My Dave’s driving school instructor teaches me how to parallel park so I’m an inch away from the curb – he lived in New York – if you don’t park that close in New York you lose your wing mirror. “Good,” he says. “Very nice,” he says. “You’re an alert, safe driver. You’ll do fine.”
On the day of my test, I arrive at the Town Hall twenty minutes early to make sure I’m there on time. When I get there I learn – to my dismay – that I need to have a real live human being, other than the driving test examiner, sitting at the back of the car during my test. It’s 10.40. The test takes place at 11.00.
I don’t know very many people in Great Barrington yet, and the two I feel I can ask aren’t home, so I run into the camera shop on Railroad street. The sweet guy with the beard told me he’d help me move into the office where I write, may be I can ask him?
“I would,” he says, meaning it, “but I’m on my own here and I can’t leave the store.” I pop into Tune Street – another chap with a beard says he can’t do it for the same reason, but I should go and ask in Fuel.

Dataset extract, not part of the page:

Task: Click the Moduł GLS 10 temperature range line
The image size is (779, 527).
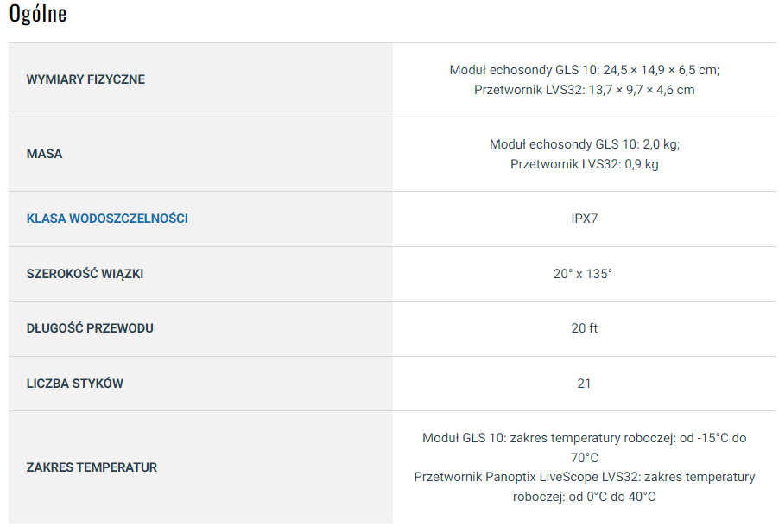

The coffee shop is packed. I hate to impose on anyone – but my family’s future is at stake. “Excuse me,” I say to a room full of strangers, “I’m so sorry to interrupt, but I need someone with a driving license to sit in the back of the car when I take my test. In – God is that the time? – ten minutes.” No one hears me.
Then I notice a chap who looks like a young Groucho Marx working hard at his computer in the corner. It’s Bill Shein who I met for a nanosecond three months earlier. I remember he’s a former comedian, like me. Maybe the fact that we’ve both told jokes to drunk people in night clubs will help.
The English part of me dares not ask him– he’s busy, it’s an imposition, it’s kind of rude, he’s running for congress for God’s sake. Then my inner American explains the situation and to my astonishment Bill Shein says, “No problem.”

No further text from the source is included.